Je crois que la misère de la poésie est représentée fidèlement dans l'image de Baudelaire que Sartre donne. Inhérente à la poésie, il existe une obligation de faire une chose figée d'une insatisfaction. La poésie, en un premier mouvement, détruit les objets qu'elle appréhende, elle les rend, par une destruction, à l'insaisissable fluidité de l'existence du poète, et c'est à ce prix qu'elle espère retrouver l'identité du monde et de l'homme. Mais en même temps qu'elle opère un dessaisissement, elle tente de saisir ce dessaisissement. Tout ce qu'elle put fut de substituer le dessaisissement aux choses saisies de la vie réduite : elle ne put faire que le dessaisissement ne prît la place des choses.

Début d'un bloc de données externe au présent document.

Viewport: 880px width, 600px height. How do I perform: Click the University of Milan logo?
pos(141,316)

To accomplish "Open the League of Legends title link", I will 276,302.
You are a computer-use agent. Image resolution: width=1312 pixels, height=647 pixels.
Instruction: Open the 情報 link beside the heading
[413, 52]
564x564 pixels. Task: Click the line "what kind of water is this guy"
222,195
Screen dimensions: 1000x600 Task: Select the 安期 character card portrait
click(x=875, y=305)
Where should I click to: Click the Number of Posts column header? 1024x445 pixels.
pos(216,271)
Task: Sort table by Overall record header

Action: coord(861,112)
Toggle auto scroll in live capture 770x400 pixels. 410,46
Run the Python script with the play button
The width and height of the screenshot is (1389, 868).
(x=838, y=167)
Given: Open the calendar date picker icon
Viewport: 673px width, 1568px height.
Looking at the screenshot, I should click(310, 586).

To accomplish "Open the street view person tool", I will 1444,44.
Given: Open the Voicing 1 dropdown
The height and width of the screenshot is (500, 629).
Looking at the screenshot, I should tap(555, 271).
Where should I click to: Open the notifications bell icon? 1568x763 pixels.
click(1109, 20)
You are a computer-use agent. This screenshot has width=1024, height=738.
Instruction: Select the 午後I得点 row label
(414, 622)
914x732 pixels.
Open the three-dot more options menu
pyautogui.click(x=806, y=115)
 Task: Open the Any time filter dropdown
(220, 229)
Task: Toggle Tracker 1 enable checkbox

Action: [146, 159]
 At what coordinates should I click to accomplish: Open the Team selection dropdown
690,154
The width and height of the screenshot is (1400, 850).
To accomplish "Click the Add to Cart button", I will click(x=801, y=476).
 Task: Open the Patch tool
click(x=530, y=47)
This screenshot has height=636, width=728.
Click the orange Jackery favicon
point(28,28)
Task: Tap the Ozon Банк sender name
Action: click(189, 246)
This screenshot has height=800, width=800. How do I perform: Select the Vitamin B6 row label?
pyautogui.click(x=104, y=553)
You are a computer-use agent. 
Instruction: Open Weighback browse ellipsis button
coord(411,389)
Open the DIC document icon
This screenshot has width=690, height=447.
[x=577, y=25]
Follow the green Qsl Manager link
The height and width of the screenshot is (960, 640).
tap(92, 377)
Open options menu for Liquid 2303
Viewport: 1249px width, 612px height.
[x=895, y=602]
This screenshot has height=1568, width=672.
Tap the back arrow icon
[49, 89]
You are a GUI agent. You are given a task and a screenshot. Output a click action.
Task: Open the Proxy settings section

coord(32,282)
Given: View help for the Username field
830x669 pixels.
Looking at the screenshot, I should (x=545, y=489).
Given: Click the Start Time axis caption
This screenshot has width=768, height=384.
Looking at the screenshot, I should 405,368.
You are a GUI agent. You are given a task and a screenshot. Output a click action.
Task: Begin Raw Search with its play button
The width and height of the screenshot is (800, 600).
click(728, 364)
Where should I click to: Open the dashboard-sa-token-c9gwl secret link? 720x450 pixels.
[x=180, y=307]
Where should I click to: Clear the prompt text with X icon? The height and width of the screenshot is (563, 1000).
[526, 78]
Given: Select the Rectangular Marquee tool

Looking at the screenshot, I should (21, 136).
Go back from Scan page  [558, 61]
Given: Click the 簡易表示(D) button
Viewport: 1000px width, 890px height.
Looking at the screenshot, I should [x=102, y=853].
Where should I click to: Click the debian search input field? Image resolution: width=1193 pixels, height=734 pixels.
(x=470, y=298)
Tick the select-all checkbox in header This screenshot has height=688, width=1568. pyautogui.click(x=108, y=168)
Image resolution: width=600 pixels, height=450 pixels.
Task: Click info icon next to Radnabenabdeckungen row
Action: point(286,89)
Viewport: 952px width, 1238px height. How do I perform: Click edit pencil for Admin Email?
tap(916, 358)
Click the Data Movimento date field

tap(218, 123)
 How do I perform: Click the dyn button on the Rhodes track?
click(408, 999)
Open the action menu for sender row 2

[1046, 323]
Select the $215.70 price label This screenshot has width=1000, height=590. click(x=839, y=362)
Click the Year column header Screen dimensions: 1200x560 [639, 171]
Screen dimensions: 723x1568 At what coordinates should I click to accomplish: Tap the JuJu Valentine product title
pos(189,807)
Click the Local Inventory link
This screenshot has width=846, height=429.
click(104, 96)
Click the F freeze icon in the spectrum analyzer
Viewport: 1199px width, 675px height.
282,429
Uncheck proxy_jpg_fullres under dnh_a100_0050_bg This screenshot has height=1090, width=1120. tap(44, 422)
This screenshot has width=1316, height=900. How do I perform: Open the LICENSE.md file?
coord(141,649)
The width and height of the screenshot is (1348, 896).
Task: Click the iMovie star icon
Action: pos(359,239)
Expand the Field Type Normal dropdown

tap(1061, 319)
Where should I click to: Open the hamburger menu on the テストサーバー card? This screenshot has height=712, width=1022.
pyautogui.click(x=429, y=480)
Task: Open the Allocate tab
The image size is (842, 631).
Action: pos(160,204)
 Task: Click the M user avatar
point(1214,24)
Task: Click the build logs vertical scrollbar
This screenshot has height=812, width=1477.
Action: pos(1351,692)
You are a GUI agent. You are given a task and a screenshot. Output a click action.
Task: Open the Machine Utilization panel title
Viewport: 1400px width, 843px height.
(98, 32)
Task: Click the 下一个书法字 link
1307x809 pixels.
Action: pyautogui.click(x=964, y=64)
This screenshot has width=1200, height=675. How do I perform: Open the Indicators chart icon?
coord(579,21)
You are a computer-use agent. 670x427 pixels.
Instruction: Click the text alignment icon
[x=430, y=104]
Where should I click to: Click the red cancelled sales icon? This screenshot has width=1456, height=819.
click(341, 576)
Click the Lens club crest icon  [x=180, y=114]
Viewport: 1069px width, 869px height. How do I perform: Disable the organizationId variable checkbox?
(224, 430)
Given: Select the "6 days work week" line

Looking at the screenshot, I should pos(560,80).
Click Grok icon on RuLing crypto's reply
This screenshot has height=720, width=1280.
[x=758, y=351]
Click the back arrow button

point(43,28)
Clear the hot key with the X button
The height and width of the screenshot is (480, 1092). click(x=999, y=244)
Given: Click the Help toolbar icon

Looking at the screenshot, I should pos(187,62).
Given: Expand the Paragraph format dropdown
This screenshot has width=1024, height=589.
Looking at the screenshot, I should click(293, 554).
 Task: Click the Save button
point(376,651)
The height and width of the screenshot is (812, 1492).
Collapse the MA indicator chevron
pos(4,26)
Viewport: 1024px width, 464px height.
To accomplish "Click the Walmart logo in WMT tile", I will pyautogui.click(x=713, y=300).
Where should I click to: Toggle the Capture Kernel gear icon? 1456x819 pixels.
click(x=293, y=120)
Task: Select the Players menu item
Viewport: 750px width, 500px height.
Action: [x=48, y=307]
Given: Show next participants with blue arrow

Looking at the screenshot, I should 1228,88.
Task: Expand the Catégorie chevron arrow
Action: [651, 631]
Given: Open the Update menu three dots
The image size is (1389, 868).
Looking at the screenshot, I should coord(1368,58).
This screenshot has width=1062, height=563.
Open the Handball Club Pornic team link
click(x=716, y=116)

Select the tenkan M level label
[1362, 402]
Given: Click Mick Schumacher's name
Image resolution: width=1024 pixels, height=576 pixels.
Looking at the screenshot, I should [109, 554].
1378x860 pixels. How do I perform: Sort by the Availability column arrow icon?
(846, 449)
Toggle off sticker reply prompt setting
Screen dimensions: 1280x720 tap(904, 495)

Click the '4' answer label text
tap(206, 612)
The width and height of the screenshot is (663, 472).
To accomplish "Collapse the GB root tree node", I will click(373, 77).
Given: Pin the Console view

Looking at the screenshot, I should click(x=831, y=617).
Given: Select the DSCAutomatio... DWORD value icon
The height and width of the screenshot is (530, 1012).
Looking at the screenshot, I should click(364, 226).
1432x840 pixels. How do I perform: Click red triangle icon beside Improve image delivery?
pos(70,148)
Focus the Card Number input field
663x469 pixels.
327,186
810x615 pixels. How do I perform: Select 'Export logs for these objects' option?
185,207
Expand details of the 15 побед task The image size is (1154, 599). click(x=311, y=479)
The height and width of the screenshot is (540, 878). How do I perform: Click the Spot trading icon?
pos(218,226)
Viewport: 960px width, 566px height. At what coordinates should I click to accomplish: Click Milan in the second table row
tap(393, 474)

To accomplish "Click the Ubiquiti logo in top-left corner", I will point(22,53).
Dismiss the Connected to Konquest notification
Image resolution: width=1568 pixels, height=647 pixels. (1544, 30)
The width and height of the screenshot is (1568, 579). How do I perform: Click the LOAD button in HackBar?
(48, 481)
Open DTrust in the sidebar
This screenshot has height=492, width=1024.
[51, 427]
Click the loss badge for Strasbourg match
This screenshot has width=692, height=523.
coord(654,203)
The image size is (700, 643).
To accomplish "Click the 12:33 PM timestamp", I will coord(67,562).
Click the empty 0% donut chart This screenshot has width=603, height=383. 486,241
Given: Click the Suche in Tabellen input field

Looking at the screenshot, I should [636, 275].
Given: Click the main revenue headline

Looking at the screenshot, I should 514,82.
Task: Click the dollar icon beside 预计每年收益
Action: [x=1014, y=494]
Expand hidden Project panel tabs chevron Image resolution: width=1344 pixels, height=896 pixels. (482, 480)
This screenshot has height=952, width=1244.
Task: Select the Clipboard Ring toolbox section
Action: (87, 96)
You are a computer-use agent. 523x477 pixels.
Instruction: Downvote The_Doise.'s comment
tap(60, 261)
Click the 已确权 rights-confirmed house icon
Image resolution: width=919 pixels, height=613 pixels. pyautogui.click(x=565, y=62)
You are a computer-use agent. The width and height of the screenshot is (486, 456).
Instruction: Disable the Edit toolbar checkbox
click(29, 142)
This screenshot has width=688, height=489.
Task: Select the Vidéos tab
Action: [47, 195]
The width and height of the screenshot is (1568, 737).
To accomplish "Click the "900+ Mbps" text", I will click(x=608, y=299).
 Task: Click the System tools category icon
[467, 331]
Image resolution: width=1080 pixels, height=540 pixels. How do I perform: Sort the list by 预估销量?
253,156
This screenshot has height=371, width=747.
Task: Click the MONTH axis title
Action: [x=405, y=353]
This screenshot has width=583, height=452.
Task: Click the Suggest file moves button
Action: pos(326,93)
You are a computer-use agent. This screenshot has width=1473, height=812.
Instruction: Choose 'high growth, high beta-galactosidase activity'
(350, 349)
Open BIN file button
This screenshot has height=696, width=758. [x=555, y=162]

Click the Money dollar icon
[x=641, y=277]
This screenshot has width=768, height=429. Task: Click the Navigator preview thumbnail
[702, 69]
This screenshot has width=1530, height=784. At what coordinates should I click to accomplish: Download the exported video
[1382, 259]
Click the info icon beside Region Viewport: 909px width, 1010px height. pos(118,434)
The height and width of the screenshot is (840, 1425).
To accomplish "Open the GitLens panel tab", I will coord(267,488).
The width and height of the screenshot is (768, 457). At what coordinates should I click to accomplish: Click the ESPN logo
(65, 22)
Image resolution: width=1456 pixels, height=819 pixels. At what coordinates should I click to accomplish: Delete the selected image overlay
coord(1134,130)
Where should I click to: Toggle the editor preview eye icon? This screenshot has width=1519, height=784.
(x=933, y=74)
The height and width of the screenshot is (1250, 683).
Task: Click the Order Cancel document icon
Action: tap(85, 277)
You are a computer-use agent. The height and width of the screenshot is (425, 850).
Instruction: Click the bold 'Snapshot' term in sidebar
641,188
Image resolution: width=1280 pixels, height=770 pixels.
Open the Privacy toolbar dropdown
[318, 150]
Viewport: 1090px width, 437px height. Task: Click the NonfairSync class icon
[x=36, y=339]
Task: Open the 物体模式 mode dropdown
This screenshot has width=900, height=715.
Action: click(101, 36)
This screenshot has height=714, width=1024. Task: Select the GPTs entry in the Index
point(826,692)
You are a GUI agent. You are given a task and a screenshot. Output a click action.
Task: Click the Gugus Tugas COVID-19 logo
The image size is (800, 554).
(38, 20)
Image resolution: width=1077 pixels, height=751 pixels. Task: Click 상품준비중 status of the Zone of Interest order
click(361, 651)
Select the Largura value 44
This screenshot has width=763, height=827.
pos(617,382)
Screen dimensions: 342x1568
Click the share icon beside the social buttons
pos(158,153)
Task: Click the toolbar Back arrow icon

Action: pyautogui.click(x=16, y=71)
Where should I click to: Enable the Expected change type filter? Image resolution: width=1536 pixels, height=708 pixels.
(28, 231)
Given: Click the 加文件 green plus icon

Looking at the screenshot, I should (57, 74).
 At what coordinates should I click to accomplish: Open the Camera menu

Nous éprouvons sur ce plan une difficulté semblable à celle de l'enfant, libre à la condition de nier l'adulte, ne pouvant le faire sans devenir adulte à son tour et sans perdre par là sa liberté. Mais Baudelaire, qui jamais n'assuma les prérogatives des maîtres, et dont la liberté garantit l'inassouvissement jusqu'à la fin, n'en dut pas moins rivaliser avec ces êtres qu'il avait refusé de remplacer. Il est vrai qu'il se chercha, qu'il ne se perdit, qu'il ne s'oublia jamais, et qu'il se regarda regarder ; la récupération de l'être fut bien, comme Sartre l'indique, l'objet de son génie, de sa tension et de son impuissance poétique. Il y a sans nul doute à l'origine de la destinée du poète une certitude d'unicité, d'élection, sans laquelle l'entreprise de réduire le monde à soi-même, ou de se perdre dans le monde, n'aurait pas le sens qu'elle a. Sartre en fait la tare de Baudelaire, résultat de l'isolement où le laissa le second mariage de sa mère. C'est en effet le "sentiment de solitude, dès mon enfance", "de destinée éternellement solitaire", dont le poète lui-même a parlé. Mais Baudelaire a sans doute donné la même révélation de soi dans l'opposition aux autres, disant : "Tout enfant, j'ai senti dans mon cœur deux sentiments contradictoires, l'horreur de la vie et l'extase de la vie."


Georges Bataille

10:50 Publié dans Auteurs | Lien permanent | Commentaires (0)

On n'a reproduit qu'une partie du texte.